Fishermen have agreed to limit the amount of fishing from permitted gear in a key South West marine reserve as part of efforts to manage the area for nature and local communities.
A partnership between fishermen, scientists and conservationists in Lyme Bay, the UK's largest inshore marine protected area, aims to conserve seafood stocks and make the local fishing industry sustainable.
Organisers hope the alliance will be a blueprint for managing areas of the sea for the benefit of communities and for nature, ahead of the setting up of a network of marine protected areas around UK waters.
The partnership will also fund a scientific study by Plymouth University to see how much fishing the bay's reefs can sustain.
In 2008 the Government closed off 60 square nautical miles of Lyme Bay to scallop dredging and bottom-trawling – fishing methods that were damaging the reefs – which conservationists say has allowed a partial recovery of fragile habitat.
But it drove a doubling of fishing pressure from other techniques that are still permitted, with more use of static pots and nets causing overfishing and declines of up to 50% in some species, marine charity the Blue Marine Foundation said.

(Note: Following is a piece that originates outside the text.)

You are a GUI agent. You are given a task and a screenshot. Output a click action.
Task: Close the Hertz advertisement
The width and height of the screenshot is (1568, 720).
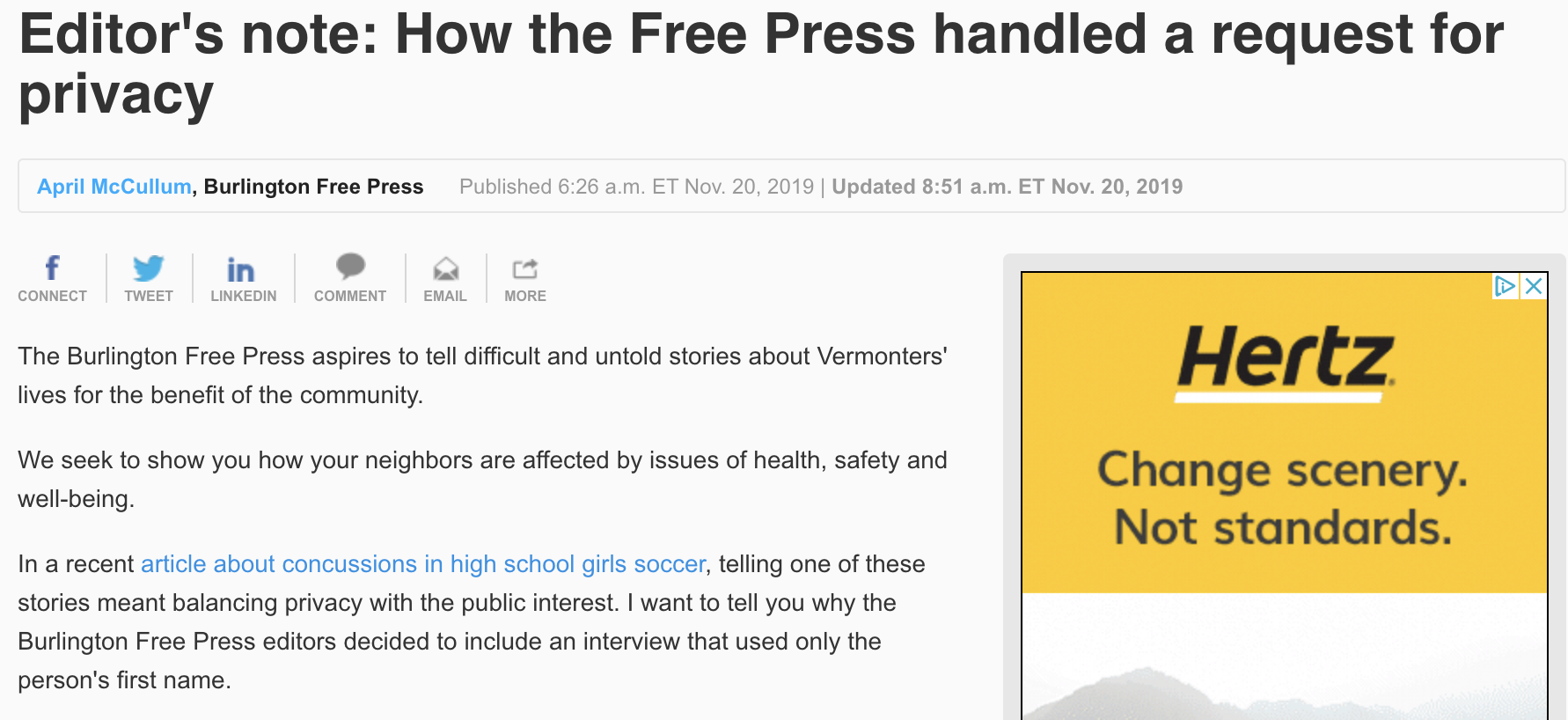[1534, 286]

Under the new partnership, which is part-funded by Marks & Spencer, a voluntary code signed by fishermen from four ports in the bay comes into force on Monday restricting the amount of gear used by any one fisherman to 250 crab and lobster pots, 500 whelk pots and individual nets of a maximum 600 metres.
The voluntary restrictions, which come as regulators look at measures to limit the amount of fishing with static gear in the area, are the first example of self-regulation by UK fishermen, the Blue Marine Foundation said.
Charles Clover, chairman of the Blue Marine Foundation and author of End of the Line, which charts the over-fishing crisis in the oceans, said: "The Lyme Bay project is designed to address two challenges the UK Government has come up against to date in its efforts to create marine protected areas.
The proposed scheme sets out not only to protect the ecosystem of Lyme Bay, but also, crucially, to create some value for local fishermen through the process of conservation."